» **TEXTE PROPOSÉ**
════════

Pressions patronales
«Je suis d'accord, sauf sur une chose: même si la commission d'entreprise accepte une hausse du temps de travail ou une baisse des salaires, le syndicat doit être présent. Ce n'est pas aux commissions d'analyser les chiffres, et il est hors de question de les laisser seules face aux pressions patronales», réagit Mike Nista, président de la commission d'entreprise de Sapal à Ecublens (VD). «Il n'y a pas de paix sociale sans partenariat social, et il ne doit pas y avoir de hausse du temps de travail sans que le syndicat soit impliqué», ajoute-t-il. «Nous ne sommes pas assez durs avec cette stratégie, alors qu'en face, ils sont très durs.» A cette divergence de vue, Corrado Pardini répond que le syndicat se doit d'opérer dans le cadre de la CCT, acceptée il y a 4 ans: «Nous ne pouvons pas la remettre en cause aujourd'hui.»

Chez Trasfor, la grève a été déterminante
«Ce n'est pas comme cela que ça fonctionne», lance Yves Defferrard, responsable de l'industrie à Unia Vaud, canton où les pressions sur les représentants du personnel sont énormes et où certaines directions ne jouent plus le jeu du partenariat social. Il explique que le matin même, une commission du personnel d'une grande entreprise avait refusé la hausse du temps de travail. La direction lui a donné le week-end pour réfléchir et changer d'avis, sinon elle annoncerait des licenciements...

════════

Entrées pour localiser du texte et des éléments
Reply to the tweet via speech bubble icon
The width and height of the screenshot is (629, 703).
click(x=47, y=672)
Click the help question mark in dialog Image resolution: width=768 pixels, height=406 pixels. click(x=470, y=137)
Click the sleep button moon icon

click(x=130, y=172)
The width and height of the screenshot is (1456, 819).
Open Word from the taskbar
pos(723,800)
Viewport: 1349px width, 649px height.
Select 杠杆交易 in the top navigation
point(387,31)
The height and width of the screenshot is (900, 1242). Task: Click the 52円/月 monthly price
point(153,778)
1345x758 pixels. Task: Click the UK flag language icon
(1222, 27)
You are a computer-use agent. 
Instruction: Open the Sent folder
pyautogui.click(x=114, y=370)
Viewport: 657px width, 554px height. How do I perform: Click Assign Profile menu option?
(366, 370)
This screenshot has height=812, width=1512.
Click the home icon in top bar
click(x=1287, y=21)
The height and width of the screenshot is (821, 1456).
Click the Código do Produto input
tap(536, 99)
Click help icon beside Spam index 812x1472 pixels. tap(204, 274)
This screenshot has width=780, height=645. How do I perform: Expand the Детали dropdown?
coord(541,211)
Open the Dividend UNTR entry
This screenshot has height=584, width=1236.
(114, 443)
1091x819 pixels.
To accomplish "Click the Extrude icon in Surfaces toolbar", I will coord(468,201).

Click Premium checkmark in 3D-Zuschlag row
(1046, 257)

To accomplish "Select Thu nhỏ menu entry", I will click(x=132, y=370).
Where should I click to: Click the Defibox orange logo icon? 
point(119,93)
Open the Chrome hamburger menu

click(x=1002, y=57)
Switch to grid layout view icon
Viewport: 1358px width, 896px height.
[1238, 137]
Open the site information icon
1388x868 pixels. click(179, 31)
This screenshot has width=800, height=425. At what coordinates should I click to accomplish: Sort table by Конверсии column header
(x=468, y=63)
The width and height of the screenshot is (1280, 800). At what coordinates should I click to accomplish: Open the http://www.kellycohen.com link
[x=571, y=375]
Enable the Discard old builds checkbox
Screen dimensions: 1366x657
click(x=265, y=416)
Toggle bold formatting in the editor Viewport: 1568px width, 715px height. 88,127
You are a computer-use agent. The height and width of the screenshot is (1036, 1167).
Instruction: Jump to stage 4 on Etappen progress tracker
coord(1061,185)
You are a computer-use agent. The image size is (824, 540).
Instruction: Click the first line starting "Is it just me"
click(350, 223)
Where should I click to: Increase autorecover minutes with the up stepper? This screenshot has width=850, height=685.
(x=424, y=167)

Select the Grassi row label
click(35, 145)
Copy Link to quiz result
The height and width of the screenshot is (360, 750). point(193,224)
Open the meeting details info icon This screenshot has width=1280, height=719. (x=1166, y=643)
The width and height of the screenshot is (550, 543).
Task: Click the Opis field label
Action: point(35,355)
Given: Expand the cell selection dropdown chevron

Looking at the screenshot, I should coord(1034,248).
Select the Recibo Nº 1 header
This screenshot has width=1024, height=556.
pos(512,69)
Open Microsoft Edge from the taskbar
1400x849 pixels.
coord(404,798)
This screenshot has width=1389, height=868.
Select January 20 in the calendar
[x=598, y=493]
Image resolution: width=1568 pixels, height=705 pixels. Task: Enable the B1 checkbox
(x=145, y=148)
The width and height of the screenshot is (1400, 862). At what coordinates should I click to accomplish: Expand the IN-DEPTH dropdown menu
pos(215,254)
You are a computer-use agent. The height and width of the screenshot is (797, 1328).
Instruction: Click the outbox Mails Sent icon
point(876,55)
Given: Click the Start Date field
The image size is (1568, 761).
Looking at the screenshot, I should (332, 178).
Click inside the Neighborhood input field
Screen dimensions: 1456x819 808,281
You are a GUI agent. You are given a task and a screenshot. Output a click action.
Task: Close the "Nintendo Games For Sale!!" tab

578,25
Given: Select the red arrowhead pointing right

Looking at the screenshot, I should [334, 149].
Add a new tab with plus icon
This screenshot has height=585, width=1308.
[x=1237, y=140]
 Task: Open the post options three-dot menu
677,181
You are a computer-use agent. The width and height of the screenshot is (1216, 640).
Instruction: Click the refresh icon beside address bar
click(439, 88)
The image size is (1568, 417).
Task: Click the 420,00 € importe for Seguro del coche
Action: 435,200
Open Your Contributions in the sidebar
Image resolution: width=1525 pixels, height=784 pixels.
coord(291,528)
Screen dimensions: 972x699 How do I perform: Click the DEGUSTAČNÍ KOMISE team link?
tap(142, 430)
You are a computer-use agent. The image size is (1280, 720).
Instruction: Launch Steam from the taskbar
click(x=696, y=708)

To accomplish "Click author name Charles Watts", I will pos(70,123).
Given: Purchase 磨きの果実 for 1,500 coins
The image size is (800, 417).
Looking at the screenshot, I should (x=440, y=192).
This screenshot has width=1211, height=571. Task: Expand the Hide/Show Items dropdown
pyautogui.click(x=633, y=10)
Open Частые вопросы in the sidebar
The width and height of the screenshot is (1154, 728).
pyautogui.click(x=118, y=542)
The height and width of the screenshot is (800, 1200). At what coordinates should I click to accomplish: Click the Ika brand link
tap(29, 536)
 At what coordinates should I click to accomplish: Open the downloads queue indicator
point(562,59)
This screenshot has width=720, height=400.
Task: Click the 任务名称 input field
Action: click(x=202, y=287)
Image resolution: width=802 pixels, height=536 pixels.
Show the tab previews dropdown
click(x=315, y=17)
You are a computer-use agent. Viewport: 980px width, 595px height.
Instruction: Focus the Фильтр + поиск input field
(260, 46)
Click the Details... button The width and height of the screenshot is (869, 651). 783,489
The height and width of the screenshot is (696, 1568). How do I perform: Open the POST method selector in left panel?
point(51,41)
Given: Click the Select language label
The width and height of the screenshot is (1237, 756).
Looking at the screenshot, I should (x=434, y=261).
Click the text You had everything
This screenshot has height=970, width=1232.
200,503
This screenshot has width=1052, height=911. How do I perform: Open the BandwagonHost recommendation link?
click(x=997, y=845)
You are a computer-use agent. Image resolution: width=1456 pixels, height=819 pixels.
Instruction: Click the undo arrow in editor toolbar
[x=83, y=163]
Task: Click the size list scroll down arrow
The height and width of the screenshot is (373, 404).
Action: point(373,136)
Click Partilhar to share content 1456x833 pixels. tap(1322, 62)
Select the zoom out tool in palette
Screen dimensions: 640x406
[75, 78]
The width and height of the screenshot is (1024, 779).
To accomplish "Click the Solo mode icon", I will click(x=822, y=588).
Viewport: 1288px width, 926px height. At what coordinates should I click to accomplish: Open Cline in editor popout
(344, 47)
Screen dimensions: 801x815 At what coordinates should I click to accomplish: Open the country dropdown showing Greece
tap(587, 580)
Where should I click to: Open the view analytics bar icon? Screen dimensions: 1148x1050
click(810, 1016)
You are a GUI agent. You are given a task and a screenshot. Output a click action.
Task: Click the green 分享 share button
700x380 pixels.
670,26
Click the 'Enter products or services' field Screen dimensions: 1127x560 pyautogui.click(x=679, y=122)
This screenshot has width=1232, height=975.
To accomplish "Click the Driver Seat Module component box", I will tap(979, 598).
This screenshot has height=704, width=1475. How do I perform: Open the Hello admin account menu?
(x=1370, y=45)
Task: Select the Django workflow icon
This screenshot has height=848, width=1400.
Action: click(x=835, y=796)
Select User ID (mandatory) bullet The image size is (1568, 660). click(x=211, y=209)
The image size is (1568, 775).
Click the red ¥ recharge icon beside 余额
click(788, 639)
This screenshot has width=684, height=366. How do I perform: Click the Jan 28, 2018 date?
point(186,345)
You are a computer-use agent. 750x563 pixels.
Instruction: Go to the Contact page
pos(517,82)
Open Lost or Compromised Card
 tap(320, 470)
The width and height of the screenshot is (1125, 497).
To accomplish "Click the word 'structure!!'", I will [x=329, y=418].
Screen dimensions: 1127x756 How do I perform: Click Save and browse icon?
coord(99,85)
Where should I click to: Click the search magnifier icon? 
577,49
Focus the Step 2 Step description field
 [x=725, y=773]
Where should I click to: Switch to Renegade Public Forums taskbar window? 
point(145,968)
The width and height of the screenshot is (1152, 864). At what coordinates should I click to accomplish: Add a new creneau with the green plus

════════

» **TRAVAIL À FAIRE**
1. Traduisez en anglais cette phrase du texte sur les pressions patronales : « Nous ne sommes pas assez durs avec cette stratégie, alors qu'en face, ils sont très durs. »
2. Reprenez le texte sur les pressions patronales après sa dernière phrase et poursuivez-le.

» **CORRIGÉ DE L'EXERCICE**
1. We are not tough enough with this strategy, whereas on the other side, they are very tough.

2.
Un syndicaliste tessinois, parlant de la victoire des travailleurs de Trasfor qui ont réussi à empêcher une hausse du temps de travail et une baisse des salaires, plaide lui aussi pour un durcissement des luttes. «La situation est grave, nous devons changer d'attitude et définir un parcours de résistance. On peut théoriser sur l'exigence d'obtenir des informations pour savoir si l'entreprise va bien ou non, mais chez Trasfor, ce n'est pas grâce aux chiffres que nous avons pu repousser l'attaque, c'est parce que les travailleurs ont fait grève, parce qu'ils sont descendus dans la rue!»

Offensive européenne
«Bien sûr qu'il ne faut pas négocier sans le syndicat, a lancé une secrétaire syndicale argovienne. Mais nous devons changer quelque chose, nous sommes trop sur la défensive. Dans toute l'Europe, le patronat veut une hausse générale du temps de travail. Ils commencent en Suisse car ils savent qu'il y a peu de résistance. Si, chez ABB, la production s'arrête, ils comprendront que cela touche directement leurs profits. Nous devons développer d'autres idées pour bloquer ce processus. Nous avons aussi une responsabilité vis-à-vis de nos collègues en Europe.»
A l'issue de ces échanges, une résolution a été adoptée. Elle réaffirme notamment que les salariés de l'industrie n'acceptent pas de travailler gratuitement et qu'ils refusent les diminutions de salaires et le paiement des salaires en euros. Les délégués ont aussi accepté la revendication d'une hausse salariale de 100 francs plus le renchérissement pour 2012.

Remerciements à Beda Moor
La conférence s'est conclue par de chaleureux adieux à Beda Moor, syndicaliste de longue date d'Unia, qui prend sa retraite après 45 ans d'engagement. D'abord comme représentant des apprentis de son entreprise avant de devenir permanent puis dirigeant de la FTMH et membre de la direction du secteur industrie d'Unia.

Sylviane Herranz



Notre travail n'est pas gratuit!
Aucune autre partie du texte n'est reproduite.